Text and item location entries:
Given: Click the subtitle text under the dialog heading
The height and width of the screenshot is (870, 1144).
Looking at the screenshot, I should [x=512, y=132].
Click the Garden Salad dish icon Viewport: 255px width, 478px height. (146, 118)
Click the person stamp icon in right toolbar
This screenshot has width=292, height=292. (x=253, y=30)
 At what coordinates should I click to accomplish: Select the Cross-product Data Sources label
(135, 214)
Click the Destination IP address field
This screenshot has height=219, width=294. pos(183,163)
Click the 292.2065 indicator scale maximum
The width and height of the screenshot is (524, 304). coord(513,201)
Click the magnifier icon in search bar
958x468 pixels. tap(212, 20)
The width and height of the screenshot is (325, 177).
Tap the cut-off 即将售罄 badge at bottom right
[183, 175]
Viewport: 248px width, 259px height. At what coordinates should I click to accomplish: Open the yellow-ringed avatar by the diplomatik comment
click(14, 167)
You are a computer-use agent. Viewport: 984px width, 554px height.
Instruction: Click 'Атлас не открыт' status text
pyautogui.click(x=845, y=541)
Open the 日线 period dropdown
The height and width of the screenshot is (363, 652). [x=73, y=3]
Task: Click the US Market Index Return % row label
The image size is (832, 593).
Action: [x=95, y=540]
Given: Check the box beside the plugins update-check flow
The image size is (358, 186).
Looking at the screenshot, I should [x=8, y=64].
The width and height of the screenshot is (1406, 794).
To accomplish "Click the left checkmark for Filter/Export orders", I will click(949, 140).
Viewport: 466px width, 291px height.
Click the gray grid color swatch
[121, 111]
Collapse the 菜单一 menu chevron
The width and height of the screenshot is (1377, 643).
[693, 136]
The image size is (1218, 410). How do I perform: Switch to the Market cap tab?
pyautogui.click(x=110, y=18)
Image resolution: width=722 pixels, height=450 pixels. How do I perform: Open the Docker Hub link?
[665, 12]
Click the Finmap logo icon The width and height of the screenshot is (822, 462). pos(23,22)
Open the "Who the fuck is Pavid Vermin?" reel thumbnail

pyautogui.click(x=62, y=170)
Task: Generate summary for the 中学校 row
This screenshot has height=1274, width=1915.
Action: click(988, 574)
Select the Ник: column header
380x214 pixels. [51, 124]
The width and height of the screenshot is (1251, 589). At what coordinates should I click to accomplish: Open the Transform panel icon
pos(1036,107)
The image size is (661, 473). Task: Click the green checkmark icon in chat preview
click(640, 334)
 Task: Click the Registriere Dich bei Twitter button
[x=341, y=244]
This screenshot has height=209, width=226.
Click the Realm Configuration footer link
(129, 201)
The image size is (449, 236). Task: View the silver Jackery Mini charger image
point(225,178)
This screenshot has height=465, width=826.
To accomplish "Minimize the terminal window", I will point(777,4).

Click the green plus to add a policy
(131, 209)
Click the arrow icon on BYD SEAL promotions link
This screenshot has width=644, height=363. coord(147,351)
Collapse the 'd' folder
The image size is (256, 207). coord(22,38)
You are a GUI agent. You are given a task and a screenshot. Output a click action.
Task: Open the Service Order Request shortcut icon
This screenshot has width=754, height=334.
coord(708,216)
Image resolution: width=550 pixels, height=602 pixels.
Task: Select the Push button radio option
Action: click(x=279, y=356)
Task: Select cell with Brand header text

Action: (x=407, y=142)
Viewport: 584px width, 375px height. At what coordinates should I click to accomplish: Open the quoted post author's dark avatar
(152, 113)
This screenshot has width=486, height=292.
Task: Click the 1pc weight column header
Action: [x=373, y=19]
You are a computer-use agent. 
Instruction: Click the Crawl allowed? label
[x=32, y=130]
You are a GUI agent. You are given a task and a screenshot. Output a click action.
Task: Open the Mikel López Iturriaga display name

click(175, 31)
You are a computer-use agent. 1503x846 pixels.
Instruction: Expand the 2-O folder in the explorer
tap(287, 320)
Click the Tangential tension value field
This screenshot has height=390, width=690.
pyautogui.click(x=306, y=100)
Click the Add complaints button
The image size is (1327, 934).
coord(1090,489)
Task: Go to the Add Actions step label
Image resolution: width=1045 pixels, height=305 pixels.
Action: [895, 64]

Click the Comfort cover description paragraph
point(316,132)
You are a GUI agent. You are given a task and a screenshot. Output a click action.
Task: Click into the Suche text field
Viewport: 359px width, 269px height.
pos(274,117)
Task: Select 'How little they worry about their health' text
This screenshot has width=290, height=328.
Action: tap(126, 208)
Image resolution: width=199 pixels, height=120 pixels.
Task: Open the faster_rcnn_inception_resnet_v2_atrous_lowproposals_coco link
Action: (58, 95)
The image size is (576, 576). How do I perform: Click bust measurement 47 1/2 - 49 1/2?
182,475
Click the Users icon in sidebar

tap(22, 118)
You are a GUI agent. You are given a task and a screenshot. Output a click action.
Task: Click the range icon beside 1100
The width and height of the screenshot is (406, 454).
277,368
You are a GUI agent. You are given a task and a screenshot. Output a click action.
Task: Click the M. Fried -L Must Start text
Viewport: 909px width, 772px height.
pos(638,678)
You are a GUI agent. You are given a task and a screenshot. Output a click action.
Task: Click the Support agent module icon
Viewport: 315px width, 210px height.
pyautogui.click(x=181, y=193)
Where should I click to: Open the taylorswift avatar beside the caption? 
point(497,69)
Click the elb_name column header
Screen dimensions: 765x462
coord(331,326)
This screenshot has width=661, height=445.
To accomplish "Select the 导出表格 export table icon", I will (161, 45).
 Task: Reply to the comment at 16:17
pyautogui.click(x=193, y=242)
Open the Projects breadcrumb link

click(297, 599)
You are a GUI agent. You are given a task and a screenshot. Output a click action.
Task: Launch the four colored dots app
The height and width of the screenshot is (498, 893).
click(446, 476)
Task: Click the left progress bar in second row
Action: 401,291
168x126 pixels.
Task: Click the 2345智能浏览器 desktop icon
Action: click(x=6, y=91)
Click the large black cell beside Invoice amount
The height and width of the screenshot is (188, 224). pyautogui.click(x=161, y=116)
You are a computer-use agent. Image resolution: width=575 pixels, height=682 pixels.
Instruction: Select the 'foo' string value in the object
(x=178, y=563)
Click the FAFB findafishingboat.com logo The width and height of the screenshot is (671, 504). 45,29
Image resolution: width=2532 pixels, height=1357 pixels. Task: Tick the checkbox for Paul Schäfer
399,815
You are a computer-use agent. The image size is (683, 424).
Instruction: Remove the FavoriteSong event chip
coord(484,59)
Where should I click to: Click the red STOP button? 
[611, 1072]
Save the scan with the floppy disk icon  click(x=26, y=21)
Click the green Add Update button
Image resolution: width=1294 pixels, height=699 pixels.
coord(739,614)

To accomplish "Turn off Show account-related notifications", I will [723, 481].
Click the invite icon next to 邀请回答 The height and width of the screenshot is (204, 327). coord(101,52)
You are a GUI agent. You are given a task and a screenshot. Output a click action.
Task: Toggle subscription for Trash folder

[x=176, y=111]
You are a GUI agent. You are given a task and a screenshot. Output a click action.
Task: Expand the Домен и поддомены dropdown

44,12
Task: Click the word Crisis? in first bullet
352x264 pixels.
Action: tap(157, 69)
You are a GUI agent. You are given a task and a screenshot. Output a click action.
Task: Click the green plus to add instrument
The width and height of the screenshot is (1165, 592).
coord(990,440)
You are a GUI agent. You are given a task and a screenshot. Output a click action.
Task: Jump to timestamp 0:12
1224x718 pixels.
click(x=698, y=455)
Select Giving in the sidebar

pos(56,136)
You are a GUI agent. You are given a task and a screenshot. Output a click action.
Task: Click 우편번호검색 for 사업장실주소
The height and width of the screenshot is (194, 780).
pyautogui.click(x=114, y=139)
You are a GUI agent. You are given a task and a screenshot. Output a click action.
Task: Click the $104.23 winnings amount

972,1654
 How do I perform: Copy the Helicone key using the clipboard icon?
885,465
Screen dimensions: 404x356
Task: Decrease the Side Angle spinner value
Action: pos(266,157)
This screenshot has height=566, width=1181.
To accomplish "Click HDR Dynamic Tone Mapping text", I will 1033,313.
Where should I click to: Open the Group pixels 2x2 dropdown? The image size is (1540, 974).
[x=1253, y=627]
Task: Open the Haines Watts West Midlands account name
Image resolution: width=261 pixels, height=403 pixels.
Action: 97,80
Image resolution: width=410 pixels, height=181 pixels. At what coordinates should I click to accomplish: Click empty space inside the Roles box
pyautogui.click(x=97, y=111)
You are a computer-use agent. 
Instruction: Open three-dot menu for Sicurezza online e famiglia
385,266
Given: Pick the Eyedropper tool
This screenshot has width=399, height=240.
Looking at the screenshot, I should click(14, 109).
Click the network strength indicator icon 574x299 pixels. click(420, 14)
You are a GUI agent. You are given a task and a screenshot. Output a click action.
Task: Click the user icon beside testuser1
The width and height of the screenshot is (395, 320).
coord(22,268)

[EXERCISE DIRECTIONS]
Reproduce the stretch of entries from the line containing "Task: Click the Registriere" through the line containing "[x=32, y=130]", substituting "console" for "terminal" and keeping everything else unchanged.

[TASK RESULT]
 Task: Click the Registriere Dich bei Twitter button
[x=341, y=244]
This screenshot has height=209, width=226.
Click the Realm Configuration footer link
(129, 201)
The image size is (449, 236). Task: View the silver Jackery Mini charger image
point(225,178)
This screenshot has height=465, width=826.
To accomplish "Minimize the console window", I will point(777,4).

Click the green plus to add a policy
(131, 209)
Click the arrow icon on BYD SEAL promotions link
This screenshot has width=644, height=363. coord(147,351)
Collapse the 'd' folder
The image size is (256, 207). coord(22,38)
You are a GUI agent. You are given a task and a screenshot. Output a click action.
Task: Open the Service Order Request shortcut icon
This screenshot has width=754, height=334.
coord(708,216)
Image resolution: width=550 pixels, height=602 pixels.
Task: Select the Push button radio option
Action: click(x=279, y=356)
Task: Select cell with Brand header text

Action: (x=407, y=142)
Viewport: 584px width, 375px height. At what coordinates should I click to accomplish: Open the quoted post author's dark avatar
(152, 113)
This screenshot has width=486, height=292.
Task: Click the 1pc weight column header
Action: [x=373, y=19]
You are a computer-use agent. 
Instruction: Click the Crawl allowed? label
[x=32, y=130]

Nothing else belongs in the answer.